Sample rate and bit depth are terms you will have no doubt heard at some point. They are important concepts in digital audio that very directly affect audio quality and how sound is produced in general. Thankfully, it’s easy to get a handle on what they mean and how they work.
In this article, we’ll get right into the fundamentals behind sample rate and bit depth and look at how they vary across different media types (think CD audio vs BluRay). But more importantly, you’ll learn which settings are crucial for ensuring your songs are in the best possible quality.

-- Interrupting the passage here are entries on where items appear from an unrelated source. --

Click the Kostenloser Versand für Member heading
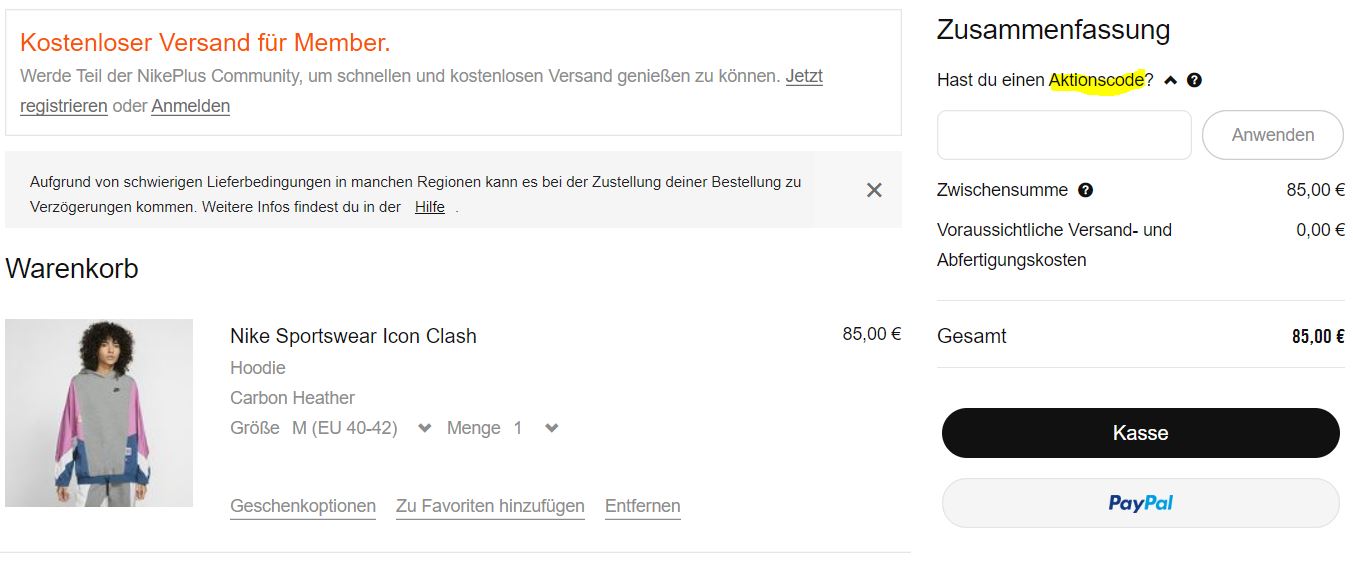This screenshot has width=1353, height=566. (205, 43)
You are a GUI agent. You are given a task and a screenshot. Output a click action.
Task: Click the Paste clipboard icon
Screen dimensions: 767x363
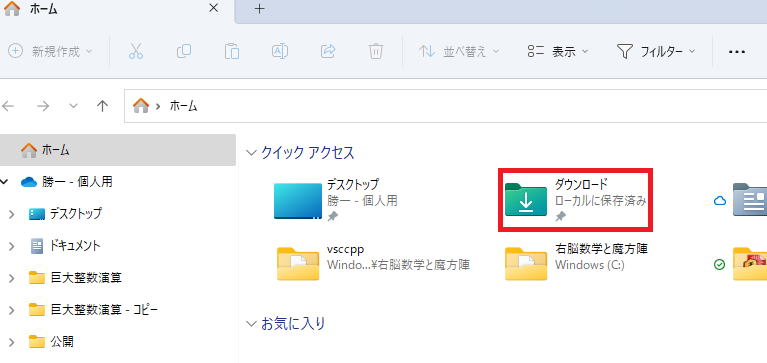pos(231,51)
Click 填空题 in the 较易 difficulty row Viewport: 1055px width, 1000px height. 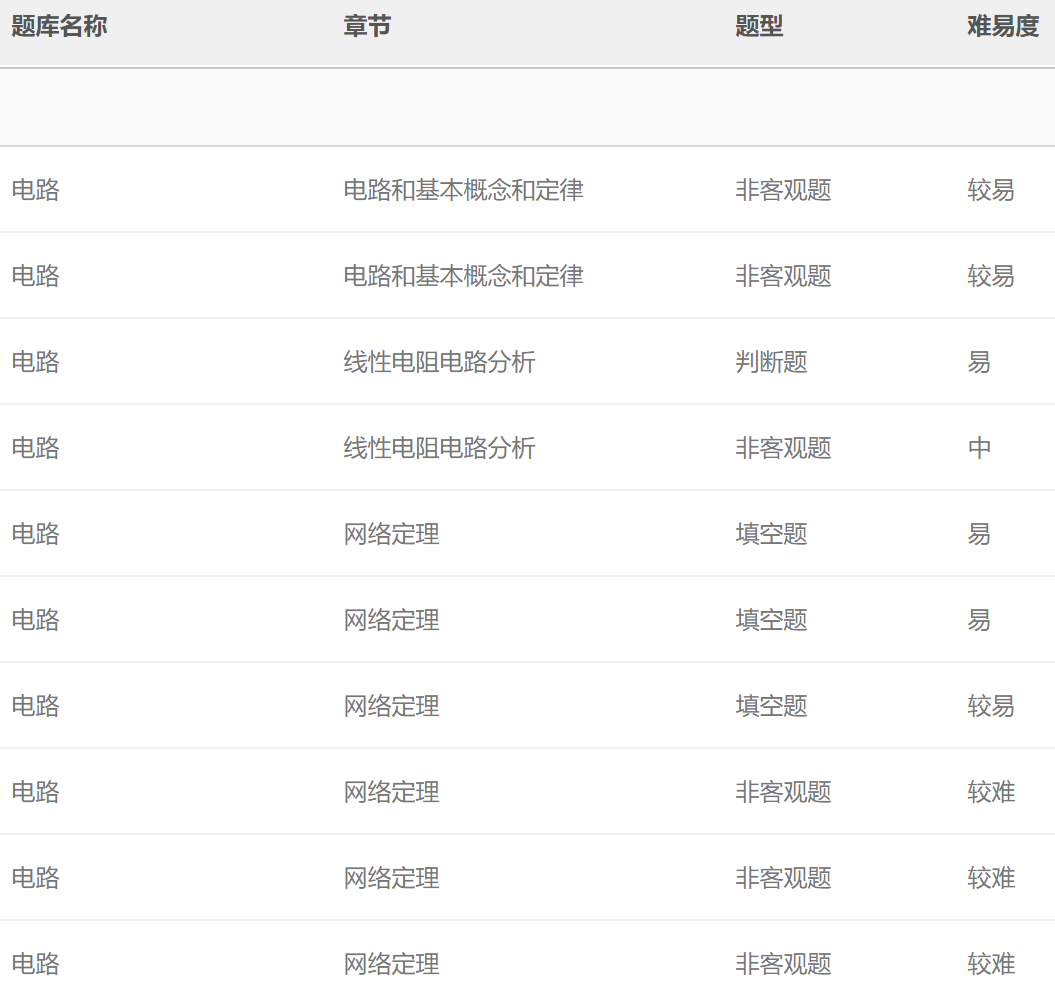pos(771,706)
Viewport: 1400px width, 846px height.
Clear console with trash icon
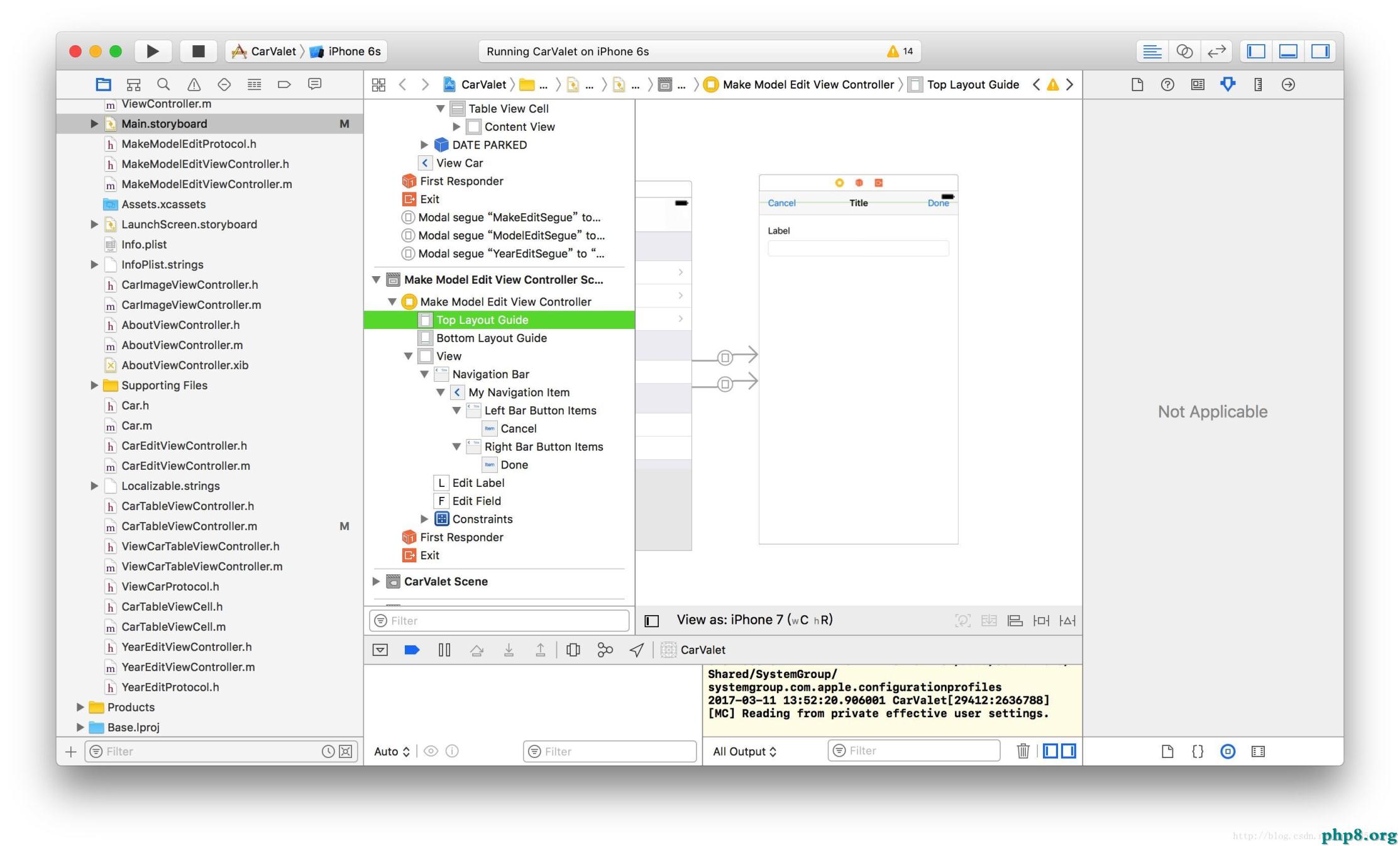pos(1023,750)
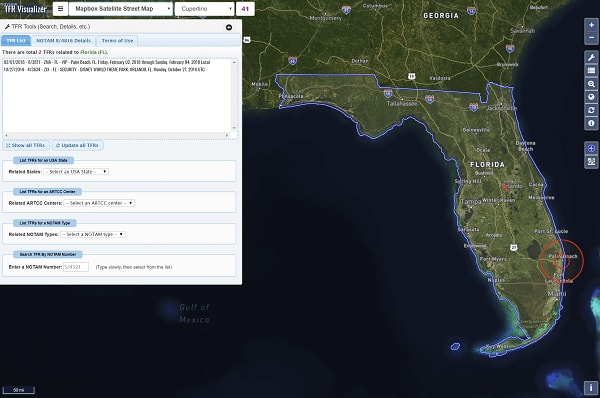Open the Cupertino location dropdown
The height and width of the screenshot is (398, 600).
204,9
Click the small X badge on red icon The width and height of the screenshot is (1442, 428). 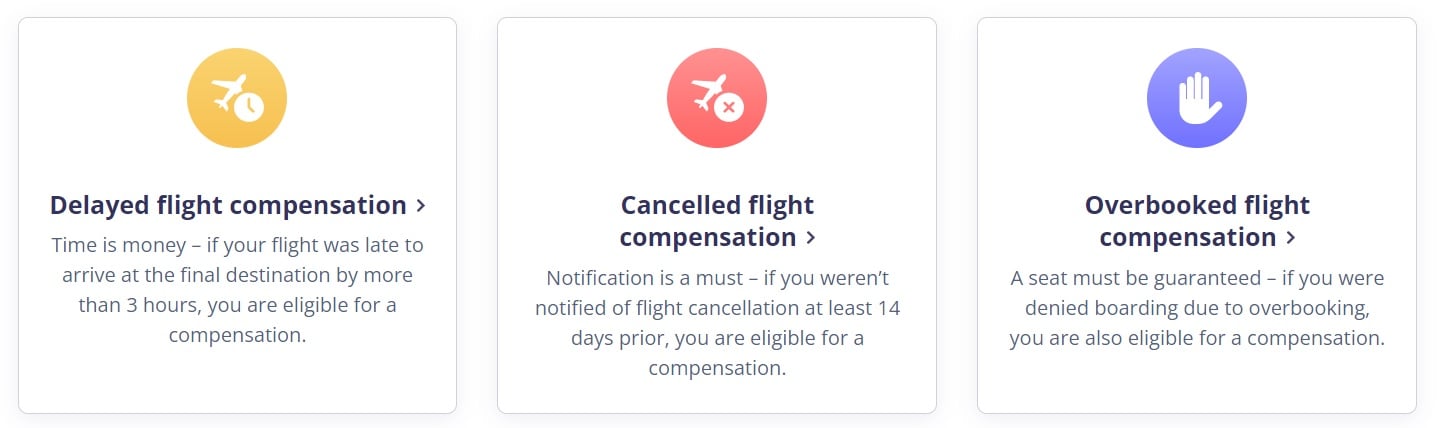click(x=729, y=106)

Sample Rate And Bit Depth Explained
What Are Samples?
Before we learn about sample rates and bit depth, we need to know what ‘samples’ are in this context. First thing’s first, this has nothing to do with sample packs or the art of sampling. Although they are technically related, and we’ll discover why shortly.
Samples are the tiny ‘frames’ of digital audio that make up our waveforms. If you’re familiar with how digital images work, you can think of them as being like pixels but for waveforms. You might be able to see them if you zoom in far enough, although it depends on what software you are using.
So this is why samplers are called samplers! It’s just a convenient coincidence that it also describes the process of borrowing musical elements from other songs.
The terms sample rate and bit depth describe how samples are used to create sound with digital audio. We’ll look at what these terms mean, and do some myth-busting surrounding these concepts.
This is the number of samples per second, and so we measure this in Hz (often kHz). You can think of this as the “frame rate” of sound, although it is much faster than the frame rate of film and video games.
When you work on music in your DAW, you have a set sample rate for all the sound you are hearing. This is usually found in some “options” type menu, for example in Ableton Live you will find this setting under Options->Preferences or CTRL + , (comma, CMD + , for Mac).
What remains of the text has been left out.